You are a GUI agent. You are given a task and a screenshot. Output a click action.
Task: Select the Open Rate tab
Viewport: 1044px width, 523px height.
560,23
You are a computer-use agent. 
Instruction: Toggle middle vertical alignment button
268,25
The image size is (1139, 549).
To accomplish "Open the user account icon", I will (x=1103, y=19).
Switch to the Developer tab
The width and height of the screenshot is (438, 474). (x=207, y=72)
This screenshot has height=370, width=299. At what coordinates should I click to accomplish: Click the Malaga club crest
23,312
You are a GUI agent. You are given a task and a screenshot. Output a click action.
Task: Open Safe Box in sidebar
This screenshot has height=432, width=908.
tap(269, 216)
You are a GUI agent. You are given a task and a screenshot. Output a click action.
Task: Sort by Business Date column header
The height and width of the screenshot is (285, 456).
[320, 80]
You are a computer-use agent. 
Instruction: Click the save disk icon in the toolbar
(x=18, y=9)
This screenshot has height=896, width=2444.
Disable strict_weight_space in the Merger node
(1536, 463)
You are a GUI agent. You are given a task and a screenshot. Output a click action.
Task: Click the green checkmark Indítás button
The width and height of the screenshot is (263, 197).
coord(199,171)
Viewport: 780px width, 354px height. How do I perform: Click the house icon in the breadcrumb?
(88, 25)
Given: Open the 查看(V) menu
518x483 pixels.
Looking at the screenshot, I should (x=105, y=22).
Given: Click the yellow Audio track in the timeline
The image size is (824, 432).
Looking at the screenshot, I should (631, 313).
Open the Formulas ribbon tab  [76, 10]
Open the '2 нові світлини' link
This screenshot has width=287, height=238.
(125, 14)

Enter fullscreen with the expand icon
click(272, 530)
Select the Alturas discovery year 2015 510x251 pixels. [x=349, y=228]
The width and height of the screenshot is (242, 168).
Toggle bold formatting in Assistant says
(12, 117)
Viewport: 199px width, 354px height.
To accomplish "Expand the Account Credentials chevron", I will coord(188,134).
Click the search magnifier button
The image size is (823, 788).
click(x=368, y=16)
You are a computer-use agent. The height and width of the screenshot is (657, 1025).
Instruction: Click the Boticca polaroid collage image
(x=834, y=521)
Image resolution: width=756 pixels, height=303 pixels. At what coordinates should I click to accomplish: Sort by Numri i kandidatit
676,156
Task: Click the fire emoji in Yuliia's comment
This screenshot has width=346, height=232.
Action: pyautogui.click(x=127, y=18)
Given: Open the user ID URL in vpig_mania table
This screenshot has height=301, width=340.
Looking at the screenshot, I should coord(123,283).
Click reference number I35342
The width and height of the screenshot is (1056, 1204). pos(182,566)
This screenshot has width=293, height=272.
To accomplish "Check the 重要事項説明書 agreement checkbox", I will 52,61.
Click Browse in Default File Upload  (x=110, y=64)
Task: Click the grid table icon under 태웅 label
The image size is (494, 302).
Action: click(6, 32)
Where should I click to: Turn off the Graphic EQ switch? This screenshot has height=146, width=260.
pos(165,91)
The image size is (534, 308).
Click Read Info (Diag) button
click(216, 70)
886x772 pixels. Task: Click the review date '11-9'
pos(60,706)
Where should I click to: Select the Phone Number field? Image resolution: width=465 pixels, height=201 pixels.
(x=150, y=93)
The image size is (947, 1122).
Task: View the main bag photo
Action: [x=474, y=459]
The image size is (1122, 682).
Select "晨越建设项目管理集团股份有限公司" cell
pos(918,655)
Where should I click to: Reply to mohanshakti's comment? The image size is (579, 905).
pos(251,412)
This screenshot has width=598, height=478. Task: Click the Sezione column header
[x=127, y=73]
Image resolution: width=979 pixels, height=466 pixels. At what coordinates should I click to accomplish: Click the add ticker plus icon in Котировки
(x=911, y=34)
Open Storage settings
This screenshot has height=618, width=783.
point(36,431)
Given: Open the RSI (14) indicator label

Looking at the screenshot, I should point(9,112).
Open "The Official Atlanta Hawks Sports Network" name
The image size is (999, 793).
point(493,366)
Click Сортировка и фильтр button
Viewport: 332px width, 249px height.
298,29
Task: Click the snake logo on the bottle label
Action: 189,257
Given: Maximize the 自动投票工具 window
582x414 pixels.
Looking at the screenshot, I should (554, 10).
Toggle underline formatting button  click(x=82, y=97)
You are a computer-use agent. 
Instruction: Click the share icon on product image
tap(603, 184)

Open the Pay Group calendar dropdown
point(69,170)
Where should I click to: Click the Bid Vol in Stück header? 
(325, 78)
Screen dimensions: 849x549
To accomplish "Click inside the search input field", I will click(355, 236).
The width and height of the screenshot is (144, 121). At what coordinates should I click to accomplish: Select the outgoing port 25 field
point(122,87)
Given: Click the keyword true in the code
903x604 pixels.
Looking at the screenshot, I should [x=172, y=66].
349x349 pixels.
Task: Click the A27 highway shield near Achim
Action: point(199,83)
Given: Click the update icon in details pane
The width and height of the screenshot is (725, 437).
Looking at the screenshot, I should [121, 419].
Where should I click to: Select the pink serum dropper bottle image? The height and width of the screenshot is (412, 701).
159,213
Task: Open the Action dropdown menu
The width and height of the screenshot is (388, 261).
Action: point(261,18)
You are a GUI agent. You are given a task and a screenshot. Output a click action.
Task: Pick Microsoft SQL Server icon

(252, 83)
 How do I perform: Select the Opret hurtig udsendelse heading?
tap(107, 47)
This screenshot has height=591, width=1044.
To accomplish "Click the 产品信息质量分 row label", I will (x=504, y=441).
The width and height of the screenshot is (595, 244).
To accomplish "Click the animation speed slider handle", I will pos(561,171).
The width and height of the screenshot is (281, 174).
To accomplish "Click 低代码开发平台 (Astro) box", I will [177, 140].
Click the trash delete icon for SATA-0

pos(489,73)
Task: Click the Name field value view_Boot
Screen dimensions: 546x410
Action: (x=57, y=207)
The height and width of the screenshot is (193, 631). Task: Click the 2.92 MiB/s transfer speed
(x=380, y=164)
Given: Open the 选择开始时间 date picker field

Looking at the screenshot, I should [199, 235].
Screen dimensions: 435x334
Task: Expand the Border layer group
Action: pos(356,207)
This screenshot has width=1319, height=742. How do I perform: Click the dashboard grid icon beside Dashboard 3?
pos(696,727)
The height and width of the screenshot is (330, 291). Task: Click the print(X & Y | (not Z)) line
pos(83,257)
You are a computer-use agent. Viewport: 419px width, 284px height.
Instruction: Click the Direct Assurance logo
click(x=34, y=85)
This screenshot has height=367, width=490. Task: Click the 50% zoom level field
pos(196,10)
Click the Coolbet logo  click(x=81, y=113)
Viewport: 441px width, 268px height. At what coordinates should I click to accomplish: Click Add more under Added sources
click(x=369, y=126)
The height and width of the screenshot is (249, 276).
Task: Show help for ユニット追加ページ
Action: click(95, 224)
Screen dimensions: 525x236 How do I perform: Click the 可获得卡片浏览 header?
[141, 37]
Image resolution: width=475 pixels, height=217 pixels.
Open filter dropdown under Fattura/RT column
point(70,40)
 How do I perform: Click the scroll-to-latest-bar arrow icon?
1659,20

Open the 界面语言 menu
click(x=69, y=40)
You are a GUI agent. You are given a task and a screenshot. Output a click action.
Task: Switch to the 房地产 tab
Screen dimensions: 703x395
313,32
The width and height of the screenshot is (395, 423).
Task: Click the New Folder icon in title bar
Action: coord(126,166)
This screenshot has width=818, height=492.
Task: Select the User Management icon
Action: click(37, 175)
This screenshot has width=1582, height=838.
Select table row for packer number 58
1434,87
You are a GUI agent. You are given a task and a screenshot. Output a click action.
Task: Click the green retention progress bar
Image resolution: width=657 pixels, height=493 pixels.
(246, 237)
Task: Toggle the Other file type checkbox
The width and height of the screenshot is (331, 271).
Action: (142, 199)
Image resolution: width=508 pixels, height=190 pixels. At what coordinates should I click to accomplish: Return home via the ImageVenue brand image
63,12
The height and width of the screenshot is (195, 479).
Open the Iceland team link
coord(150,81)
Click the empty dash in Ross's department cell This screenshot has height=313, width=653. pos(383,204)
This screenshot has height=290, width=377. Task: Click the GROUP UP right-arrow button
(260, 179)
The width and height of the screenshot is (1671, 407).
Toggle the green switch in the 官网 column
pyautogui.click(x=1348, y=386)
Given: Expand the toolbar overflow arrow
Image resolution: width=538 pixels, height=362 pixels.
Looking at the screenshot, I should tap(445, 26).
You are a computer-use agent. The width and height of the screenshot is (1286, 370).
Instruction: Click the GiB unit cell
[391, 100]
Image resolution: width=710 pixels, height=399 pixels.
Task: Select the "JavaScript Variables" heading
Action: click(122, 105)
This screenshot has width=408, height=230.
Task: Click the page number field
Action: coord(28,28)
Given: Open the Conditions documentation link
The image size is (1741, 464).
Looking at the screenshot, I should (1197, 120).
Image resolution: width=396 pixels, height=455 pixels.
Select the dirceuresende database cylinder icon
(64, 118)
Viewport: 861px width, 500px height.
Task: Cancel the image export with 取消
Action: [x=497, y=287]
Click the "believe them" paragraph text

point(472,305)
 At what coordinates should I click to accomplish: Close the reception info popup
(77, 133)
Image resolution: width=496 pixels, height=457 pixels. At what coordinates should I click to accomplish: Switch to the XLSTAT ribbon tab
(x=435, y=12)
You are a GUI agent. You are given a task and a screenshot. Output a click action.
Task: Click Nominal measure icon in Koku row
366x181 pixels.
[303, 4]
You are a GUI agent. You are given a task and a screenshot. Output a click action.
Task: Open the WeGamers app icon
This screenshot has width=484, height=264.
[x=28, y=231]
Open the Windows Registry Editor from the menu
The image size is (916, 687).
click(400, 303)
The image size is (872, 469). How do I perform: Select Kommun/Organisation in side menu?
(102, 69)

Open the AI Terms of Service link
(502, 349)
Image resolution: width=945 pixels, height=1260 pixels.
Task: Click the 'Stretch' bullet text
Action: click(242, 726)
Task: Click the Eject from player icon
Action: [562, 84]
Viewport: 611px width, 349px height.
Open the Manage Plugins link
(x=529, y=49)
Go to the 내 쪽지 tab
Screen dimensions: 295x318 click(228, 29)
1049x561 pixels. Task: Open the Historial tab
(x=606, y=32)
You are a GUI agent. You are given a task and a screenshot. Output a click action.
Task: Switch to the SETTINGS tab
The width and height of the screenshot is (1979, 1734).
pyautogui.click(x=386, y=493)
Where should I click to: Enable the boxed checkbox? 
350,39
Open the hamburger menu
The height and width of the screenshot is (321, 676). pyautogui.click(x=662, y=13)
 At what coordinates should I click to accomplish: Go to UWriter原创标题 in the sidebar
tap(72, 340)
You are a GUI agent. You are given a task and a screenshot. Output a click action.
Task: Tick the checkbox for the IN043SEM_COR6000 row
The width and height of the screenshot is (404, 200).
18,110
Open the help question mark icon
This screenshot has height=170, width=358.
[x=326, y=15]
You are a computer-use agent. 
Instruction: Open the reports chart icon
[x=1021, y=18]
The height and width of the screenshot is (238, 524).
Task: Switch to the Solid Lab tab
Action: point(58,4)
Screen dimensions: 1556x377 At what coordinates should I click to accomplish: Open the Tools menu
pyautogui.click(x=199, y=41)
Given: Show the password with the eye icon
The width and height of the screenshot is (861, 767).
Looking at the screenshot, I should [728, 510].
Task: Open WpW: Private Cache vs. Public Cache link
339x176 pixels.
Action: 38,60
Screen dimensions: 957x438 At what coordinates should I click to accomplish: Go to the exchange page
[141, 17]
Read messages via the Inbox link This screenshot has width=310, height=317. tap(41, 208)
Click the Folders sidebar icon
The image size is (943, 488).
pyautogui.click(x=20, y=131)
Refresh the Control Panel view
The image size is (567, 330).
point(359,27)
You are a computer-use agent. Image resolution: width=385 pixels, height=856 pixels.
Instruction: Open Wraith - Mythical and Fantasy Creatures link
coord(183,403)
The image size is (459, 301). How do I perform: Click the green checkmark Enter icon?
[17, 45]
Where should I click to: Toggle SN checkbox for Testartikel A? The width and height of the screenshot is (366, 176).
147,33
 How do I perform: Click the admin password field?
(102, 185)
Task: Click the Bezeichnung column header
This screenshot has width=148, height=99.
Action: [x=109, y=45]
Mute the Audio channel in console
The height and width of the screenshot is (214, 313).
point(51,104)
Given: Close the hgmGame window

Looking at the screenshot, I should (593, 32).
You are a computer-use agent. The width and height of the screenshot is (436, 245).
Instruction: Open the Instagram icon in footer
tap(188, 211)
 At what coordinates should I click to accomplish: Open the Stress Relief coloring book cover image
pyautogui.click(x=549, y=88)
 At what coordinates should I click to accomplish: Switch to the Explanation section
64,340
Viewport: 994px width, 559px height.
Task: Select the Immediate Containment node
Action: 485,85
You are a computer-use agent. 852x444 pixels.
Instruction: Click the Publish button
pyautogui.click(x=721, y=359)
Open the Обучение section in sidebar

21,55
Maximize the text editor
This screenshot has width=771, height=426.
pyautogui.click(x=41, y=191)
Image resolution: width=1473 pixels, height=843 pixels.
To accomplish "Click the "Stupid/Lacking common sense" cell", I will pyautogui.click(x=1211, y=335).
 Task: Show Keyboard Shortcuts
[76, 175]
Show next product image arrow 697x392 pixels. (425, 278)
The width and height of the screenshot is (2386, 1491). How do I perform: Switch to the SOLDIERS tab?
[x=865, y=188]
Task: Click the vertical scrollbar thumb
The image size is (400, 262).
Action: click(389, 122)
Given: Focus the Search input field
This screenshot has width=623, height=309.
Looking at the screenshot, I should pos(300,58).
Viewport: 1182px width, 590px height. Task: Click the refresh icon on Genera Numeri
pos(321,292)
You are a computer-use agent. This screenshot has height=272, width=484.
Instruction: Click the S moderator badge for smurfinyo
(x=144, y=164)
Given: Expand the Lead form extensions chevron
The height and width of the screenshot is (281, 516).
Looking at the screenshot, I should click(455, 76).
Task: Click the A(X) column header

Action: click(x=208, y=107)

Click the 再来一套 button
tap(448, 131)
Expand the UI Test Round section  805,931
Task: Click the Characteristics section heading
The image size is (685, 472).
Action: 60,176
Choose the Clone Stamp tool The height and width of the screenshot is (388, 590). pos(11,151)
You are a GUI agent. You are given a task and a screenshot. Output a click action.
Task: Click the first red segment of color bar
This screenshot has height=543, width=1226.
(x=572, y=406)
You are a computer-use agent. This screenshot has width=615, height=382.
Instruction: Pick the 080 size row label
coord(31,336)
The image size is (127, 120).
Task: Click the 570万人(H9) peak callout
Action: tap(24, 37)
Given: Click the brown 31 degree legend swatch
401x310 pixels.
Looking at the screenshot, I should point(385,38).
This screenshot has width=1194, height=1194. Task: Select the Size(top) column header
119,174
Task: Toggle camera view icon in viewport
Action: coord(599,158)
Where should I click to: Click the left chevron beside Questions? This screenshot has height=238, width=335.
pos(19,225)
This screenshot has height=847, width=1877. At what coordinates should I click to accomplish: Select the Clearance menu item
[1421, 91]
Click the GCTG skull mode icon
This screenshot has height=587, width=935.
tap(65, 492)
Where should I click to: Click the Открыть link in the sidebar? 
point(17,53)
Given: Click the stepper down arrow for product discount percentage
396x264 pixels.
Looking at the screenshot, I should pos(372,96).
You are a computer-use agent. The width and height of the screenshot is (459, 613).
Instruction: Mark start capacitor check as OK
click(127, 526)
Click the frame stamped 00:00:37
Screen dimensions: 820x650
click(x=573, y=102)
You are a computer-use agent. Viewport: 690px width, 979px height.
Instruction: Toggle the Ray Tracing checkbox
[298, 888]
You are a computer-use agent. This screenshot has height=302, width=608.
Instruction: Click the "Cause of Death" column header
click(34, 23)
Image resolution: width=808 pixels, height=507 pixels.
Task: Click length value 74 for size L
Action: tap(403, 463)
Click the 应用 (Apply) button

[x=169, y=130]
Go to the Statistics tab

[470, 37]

Problem to solve:
If a line in the entries above contains the word "input", copy it.

Solution:
To accomplish "Click inside the search input field", I will click(355, 236).
Given: Focus the Search input field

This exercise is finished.